El fedatario le pidió al oficial que se sentara junto a él en la mesa de reuniones y, en tono confidencial, le dijo:

—Mire, Lagartijo —durante los más de veinte años que llevaban compartiendo registro siempre se habían tratado de don, pero en esta ocasión se dirigió a él con el apodo por el que se le conocía en el trabajo, dada su afición taurina, aunque nunca, nadie se había atrevido llamarlo así a la cara—, la señora que ha presentado la petición de inscripción, doña Virtudes, fue mi novia durante mi época de opositor; durante ocho años soportó ser la enamorada de un tipo que estudiaba seis días a la semana, diez horas diarias, y que el día que descansaba solía estar agotado o malhumorado.

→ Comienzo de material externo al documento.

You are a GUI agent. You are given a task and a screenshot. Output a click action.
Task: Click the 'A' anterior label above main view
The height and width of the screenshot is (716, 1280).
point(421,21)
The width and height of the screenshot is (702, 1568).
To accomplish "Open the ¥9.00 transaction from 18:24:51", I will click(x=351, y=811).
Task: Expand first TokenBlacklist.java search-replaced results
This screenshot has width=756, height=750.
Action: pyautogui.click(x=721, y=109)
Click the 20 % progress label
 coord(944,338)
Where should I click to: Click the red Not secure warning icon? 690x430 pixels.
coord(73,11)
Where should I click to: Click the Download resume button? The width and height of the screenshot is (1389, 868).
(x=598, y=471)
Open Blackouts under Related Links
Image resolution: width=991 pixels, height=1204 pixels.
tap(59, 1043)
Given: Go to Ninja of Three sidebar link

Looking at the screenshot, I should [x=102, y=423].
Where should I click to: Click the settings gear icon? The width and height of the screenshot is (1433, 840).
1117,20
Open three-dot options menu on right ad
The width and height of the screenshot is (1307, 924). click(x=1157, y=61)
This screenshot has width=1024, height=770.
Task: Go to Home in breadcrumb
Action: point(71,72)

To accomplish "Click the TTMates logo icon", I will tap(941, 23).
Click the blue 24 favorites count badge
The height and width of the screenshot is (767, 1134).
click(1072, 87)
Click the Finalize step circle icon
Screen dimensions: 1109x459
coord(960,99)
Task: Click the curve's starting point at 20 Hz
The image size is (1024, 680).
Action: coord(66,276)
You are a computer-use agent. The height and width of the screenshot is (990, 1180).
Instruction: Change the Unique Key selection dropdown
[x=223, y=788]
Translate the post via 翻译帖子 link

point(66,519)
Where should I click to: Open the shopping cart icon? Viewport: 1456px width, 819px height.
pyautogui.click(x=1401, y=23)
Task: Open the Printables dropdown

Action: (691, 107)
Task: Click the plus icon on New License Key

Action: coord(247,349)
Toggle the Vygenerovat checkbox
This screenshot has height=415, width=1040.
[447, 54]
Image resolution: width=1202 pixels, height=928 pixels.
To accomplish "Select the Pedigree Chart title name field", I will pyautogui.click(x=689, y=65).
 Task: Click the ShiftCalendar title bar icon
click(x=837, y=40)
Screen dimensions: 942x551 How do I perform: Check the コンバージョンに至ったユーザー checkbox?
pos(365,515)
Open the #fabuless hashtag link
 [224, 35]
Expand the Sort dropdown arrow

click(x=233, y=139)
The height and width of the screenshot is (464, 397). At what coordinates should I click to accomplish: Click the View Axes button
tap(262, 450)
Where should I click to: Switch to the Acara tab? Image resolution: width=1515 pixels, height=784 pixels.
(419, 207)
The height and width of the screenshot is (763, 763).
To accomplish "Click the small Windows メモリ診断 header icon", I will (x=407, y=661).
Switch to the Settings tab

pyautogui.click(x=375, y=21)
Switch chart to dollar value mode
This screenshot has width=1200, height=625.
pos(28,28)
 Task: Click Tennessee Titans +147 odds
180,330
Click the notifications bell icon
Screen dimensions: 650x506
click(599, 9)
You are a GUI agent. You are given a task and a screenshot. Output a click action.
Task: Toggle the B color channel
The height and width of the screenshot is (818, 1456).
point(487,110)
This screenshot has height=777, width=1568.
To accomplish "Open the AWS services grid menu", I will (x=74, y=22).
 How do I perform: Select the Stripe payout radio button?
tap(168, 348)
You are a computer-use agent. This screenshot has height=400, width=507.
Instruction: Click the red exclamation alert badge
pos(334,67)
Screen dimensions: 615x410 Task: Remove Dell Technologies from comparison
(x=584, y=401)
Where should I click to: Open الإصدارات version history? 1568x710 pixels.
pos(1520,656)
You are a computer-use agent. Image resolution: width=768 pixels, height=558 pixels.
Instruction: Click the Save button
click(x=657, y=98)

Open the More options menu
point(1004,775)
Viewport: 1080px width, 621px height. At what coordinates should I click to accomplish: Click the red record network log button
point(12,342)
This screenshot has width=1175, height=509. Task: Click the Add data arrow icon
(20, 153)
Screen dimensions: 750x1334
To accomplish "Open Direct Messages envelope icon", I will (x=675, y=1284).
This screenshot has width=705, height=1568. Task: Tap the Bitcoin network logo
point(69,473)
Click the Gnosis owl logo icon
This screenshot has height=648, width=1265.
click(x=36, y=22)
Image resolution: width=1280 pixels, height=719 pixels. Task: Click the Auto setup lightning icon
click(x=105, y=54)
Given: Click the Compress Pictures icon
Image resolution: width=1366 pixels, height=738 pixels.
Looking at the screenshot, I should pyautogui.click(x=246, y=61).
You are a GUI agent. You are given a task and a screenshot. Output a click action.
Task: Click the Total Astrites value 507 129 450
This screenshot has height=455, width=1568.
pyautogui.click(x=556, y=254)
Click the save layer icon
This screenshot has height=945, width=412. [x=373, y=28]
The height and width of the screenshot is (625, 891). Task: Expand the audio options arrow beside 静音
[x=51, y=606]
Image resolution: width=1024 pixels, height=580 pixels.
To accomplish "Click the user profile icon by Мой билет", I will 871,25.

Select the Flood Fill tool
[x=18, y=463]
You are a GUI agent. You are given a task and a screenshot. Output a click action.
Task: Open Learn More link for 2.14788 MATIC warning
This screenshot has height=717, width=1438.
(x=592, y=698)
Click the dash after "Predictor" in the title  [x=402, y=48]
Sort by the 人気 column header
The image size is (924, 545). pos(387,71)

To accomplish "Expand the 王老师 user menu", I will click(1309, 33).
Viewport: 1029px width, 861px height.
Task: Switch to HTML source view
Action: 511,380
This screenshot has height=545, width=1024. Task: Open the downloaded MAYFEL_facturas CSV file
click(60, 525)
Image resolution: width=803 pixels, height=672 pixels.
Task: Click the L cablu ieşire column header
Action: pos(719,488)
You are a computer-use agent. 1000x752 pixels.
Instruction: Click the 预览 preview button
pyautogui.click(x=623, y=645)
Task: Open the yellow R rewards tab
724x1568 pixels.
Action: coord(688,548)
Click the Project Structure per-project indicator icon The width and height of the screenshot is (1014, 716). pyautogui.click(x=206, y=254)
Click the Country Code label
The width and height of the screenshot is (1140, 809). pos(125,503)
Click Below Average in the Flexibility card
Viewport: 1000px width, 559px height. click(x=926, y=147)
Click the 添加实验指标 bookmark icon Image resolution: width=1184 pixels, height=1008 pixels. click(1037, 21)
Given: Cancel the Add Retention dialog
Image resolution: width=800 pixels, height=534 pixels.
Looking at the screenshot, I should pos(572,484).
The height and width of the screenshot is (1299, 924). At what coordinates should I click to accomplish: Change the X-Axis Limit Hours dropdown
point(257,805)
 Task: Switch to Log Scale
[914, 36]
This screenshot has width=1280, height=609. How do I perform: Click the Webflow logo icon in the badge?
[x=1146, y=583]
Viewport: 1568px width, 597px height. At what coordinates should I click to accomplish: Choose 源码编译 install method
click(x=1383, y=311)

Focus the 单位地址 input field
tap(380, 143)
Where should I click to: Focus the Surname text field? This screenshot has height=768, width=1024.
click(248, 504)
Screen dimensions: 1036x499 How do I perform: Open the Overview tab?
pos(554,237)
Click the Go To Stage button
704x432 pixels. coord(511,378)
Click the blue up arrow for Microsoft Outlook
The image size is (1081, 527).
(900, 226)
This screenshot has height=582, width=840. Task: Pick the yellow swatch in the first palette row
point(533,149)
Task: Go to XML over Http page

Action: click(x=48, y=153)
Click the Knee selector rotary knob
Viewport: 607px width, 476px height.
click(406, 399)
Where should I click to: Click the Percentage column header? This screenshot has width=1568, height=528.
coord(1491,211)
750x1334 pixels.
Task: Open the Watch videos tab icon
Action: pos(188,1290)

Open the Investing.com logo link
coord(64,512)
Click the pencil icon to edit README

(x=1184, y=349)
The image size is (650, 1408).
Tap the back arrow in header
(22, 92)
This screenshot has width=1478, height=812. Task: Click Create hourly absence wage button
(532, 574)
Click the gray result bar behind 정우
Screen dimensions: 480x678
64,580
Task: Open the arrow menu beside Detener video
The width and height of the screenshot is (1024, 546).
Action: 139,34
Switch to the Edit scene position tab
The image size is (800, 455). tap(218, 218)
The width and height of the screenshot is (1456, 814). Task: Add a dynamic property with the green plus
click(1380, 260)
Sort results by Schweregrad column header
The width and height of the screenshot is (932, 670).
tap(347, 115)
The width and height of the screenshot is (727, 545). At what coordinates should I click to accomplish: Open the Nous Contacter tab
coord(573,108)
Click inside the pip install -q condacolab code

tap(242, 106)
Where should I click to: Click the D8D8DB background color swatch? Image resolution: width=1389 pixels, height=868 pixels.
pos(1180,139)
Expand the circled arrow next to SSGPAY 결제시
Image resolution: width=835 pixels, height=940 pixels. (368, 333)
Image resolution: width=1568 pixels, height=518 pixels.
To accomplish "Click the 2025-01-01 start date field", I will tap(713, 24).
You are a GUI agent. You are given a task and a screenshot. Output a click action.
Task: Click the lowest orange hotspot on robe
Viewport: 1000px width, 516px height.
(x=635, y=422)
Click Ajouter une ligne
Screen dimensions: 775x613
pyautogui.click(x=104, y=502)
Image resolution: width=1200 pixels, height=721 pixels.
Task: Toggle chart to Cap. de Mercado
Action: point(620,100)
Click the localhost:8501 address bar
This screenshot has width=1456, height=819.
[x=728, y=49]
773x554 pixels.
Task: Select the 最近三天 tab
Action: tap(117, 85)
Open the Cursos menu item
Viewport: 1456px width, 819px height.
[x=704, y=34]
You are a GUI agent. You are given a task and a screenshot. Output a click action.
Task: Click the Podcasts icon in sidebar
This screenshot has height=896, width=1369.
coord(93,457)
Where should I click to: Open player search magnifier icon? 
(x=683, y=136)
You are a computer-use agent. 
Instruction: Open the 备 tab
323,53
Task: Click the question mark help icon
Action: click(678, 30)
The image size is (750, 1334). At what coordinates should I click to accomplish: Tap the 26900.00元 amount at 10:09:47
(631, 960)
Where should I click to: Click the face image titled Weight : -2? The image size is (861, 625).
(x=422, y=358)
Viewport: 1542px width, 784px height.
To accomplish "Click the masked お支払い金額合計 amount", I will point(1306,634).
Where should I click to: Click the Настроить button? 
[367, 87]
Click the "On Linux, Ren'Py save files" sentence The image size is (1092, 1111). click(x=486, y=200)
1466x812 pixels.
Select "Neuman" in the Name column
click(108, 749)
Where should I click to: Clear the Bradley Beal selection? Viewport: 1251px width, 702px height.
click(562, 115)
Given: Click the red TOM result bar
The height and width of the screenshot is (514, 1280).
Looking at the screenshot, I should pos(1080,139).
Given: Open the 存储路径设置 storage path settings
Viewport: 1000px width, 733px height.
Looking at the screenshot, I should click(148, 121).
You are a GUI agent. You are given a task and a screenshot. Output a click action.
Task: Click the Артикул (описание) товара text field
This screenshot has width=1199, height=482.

Aunque yo no fuera un donjuán en la mocedad, ya conoce el dicho: “novia de opositor nunca llega a esposa de registrador”;  cuando aprobé, ya bien metido en la treintena, apareció Esperancita, mi actual esposa, con veinte años recién cumplidos, guapísima, hija de un magistrado de la Audiencia Provincial…, en fin, qué quiere que le diga, que Virtudes y yo rompimos. Esto pasó hace más de treinta años, pero Virtudes ha mantenido y conservado todos los sentimientos de aquella época, y ahora demanda precisamente a mí, que los registre y que deje constancia de ellos para que no se pierdan, ya que no tiene hijos ni nadie a quien legarlos. Y yo, don Braulio, no puedo negarme, se lo debo.

—Entones, don Luis, ¿notifico la inscripción y preparo la nota simple? —preguntó el oficial con energía.

—Correcto, don Braulio, veo que lo ha entendido, respondió el registrador.